I have a Raspberry Pi (abbreviated RPi from now on) which serves as DHCP server and local forwarding and caching of DNS queries for my LAN. It had early support for Docker back in October when I started my experiment which added a bit of spice to it.

Getting Docker on a Raspberry Pi

There are many ways to get Docker running on your RPi. You could get the Hypriot OS Linux distribution which has everything setup nicely for running Docker containers. You can compile Docker on your platform of choice (which I had to do to squash a few early adopters’ bugs). You can install a tarball containing the binaries for your platform. But if running Raspbian Jessie – like I was – you can today just include Docker’s own repository and install a binary version using apt-get. Make sure your Kernel is recent (Docker requires 3.10 at least, but if you have a properly updated Raspbian it should be running 4.4 at the time of writing).

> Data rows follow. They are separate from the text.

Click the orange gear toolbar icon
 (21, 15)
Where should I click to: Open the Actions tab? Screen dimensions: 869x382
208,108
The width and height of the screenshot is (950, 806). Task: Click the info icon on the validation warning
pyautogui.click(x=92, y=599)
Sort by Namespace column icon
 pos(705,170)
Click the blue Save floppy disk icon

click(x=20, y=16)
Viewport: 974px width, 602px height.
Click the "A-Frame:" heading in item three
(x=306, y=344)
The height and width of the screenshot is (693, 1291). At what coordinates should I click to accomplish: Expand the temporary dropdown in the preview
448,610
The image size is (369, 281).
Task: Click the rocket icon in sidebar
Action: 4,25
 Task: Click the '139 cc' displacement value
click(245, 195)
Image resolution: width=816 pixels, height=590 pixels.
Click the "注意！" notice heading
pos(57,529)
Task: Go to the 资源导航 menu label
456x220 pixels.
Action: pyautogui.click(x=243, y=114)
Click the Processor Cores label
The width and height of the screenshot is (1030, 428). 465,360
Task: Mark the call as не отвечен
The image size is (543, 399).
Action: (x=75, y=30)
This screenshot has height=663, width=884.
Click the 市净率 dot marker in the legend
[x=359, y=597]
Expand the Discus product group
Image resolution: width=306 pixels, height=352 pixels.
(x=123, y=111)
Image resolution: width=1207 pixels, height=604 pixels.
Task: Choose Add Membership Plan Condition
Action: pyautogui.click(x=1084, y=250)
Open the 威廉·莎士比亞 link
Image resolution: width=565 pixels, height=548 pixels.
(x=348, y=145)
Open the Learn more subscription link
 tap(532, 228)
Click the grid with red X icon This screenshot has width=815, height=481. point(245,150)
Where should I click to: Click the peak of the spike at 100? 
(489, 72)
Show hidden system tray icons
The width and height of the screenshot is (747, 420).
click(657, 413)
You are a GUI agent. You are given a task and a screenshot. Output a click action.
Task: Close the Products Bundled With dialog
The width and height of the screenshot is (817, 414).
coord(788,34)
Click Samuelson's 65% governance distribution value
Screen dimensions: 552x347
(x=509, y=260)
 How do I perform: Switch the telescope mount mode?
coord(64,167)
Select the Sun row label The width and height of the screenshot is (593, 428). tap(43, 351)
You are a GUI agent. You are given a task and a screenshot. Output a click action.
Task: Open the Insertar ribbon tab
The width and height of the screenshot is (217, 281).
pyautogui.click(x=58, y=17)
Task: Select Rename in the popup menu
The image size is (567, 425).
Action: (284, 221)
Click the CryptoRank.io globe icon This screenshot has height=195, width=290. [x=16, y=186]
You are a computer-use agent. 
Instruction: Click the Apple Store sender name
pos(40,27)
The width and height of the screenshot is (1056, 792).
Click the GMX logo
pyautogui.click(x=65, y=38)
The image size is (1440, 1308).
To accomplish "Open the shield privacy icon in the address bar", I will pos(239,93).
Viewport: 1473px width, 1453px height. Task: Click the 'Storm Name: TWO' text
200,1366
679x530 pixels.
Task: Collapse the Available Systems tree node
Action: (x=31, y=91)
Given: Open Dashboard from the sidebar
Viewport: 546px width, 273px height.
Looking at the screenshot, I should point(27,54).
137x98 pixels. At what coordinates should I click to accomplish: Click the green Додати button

You can follow Docker’s installation guide for Debian, but by default it will install you the x86_64 Docker repository. As hinted in the documentation, for other architecture you need to use the [arch=...] clause. In addition, Docker provides a specific variant of the package for Raspbian. So for Raspbian Jessie, use the following entry for your docker.list file:

deb [arch=armhf] https://apt.dockerproject.org/repo raspbian-jessie main

Continue to follow the Docker guide, including how to set up non-root access to a specific user.

Creating a Docker image for ntpd

Create a specific folder somewhere on your Raspberry Pi storage (e.g. mkdir -p ~/projects/docker/ntpd) and create a file Dockerfile.armhf (I use the extension .armhf so I can have distinct Dockerfiles for each platform I use) with the following content:

FROM armhf/ubuntu:16.04
RUN apt-get update \
    && apt-get install -y --no-install-recommends ntp \
    && apt-get clean -q \
    && rm -Rf /var/lib/apt/lists/*
ENTRYPOINT ["/usr/sbin/ntpd"]

Note: This file as well as newer version of it and instructions to build and run the container are available on my GitHub ntp container project. In the rest of this blog post, I’m only going to detailed how I approach running the container and solve problems.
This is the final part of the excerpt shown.